BEGIN RECORD SET
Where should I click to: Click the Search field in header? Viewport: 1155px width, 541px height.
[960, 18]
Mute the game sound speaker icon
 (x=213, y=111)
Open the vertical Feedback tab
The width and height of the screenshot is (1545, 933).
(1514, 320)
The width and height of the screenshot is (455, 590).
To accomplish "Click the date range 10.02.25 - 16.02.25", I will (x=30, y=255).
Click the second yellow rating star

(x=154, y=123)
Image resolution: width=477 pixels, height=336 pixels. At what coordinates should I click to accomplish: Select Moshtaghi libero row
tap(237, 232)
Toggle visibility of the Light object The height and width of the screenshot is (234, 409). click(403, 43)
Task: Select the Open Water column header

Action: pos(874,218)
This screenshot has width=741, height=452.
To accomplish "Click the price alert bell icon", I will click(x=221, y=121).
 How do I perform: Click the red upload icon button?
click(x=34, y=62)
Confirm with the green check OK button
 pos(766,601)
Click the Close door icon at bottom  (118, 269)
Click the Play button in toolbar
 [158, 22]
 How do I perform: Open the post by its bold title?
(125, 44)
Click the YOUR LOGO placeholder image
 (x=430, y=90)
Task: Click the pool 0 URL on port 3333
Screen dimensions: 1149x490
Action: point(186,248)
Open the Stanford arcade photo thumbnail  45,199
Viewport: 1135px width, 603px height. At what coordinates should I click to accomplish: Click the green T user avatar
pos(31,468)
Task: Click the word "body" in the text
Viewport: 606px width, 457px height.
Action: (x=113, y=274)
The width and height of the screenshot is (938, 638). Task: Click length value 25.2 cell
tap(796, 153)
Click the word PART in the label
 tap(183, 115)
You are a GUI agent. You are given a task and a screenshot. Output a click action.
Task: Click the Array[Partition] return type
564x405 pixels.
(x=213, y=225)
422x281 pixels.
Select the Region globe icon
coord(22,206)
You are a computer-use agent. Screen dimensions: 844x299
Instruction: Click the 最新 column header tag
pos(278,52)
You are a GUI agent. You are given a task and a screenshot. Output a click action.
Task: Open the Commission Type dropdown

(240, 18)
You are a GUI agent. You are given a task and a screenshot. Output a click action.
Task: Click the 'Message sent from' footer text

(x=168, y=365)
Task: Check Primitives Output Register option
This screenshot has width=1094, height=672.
END RECORD SET
Every line in the records above that contains the word "This" should be copied out.

ANSWER SPACE
This screenshot has width=741, height=452.
This screenshot has width=1094, height=672.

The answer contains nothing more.